My role models have changed throughout my life, or at least who I deem to be my greatest role models. When I was ski racing, I looked up to Canadian skiers like Brad Spence Trevor Philp. Not only was I inspired by their talent on snow, but they both were very genuine people, so generous, humble, respected, and always had time to talk to me. Which is huge when you’re a young athlete. In University, I had a couple Professors who really made me realize what academic routes I was interested in. A couple honorable mentions to Fes De scally, who piqued my interest in Geomorphology, and Cameron Owens, whom I really respect for his work in sustainable community development and environmental impact assessment.
In a more general sense, my brother is my biggest role model. His talent as an artist came from a place of pure passion and interest. What I respect most about him, and strive to emulate, is how true to himself he is. He lets his passion, his morals, and what makes him happy lead him through life and I really love that about him.
What is one of your biggest goals? How do you plan to achieve it?
Goal setting has played an ever changing role in my life as I’ve moved through competitive sports, to academics, to recreational passions. It’s turned out so that I have sort of lost touch with goal setting as a whole. Now I try to keep my goals very broad. My only goal lately has been based on being true to myself and doing what I love, and trying hard at it. So at the moment that is riding my bike, getting outside as much as possible, spending time with my friends (as much I can given current circumstances) and really trying to stay engaged in my university courses.

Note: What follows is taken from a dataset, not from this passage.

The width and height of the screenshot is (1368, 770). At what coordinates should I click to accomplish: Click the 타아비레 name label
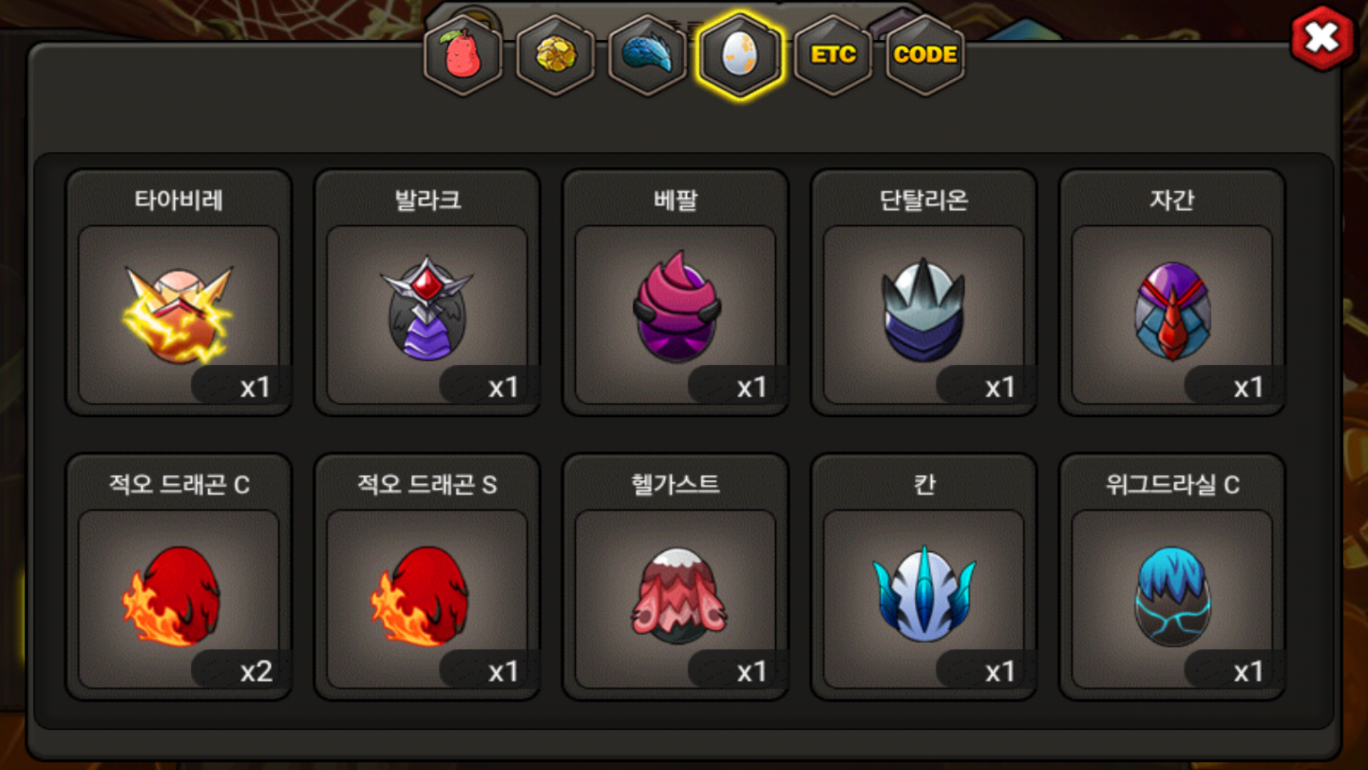tap(179, 200)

When I was ski racing, I would spend so much time focusing on my future goals as an athlete, and looking back I think that was quite detrimental. I never felt like I was focused on the moment and what I had, how good I had it. So it has been really nice to have the opportunity to just focus on making the best of every day rather than being worried about my future athletic career. Despite it being a long time since I’ve been in that competitive scene, I still find myself having to adjust to not needing to have those kinds of goals in my life.
Why is being plant-based/vegetarian important to you?
Growing up doing sports, you’ve gotta be conscious of what you're eating, because if you mess it up, you're not gonna perform to the best of your ability. So that has definitely become a part of me. Being conscious and aware of what I’m eating and how it makes me operate both physically and mentally. Once I started university, it was brought up time and time again the impact of industrial agriculture on the environment and the amount of our emissions budget that this industry takes up. I mean I have heard of it before, but once you read the endless amount of research done on its negative environmental impact, it’s hard to feel good about being a part of that problem. And that’s what it came down to for me, I couldn't accept the fact that I was contributing to it while knowing that it was so simple for me not to. So I just kinda decided one day that I wasn’t gonna eat meat, and haven't looked back since. I felt better about myself, I felt as if I was being very true to myself, acting in accordance to what I believe in morally. To be completely honest, I have had no issues at all with it, I understand some people do, which is no surprise to me at all. Changing your diet to exclude such a wide range of options does sound super intimidating and difficult. But all you have to do really is think about the meals you’re eating, which I was conscious of prior to making this decision. So it came pretty easy to me knowing that all I had to do was cover all my bases when I am making food. Making sure that I am getting enough protein, iron, b-12, omega-3’s etc. Which by the way is not difficult at all if you know what you're looking for.
If you could post a message seen daily to everyone around the world, what would that message be?
Don’t let anyone tell you that you need to eat meat to be strong, manly, or any other bs like that. Eat stuff that you feel good about eating.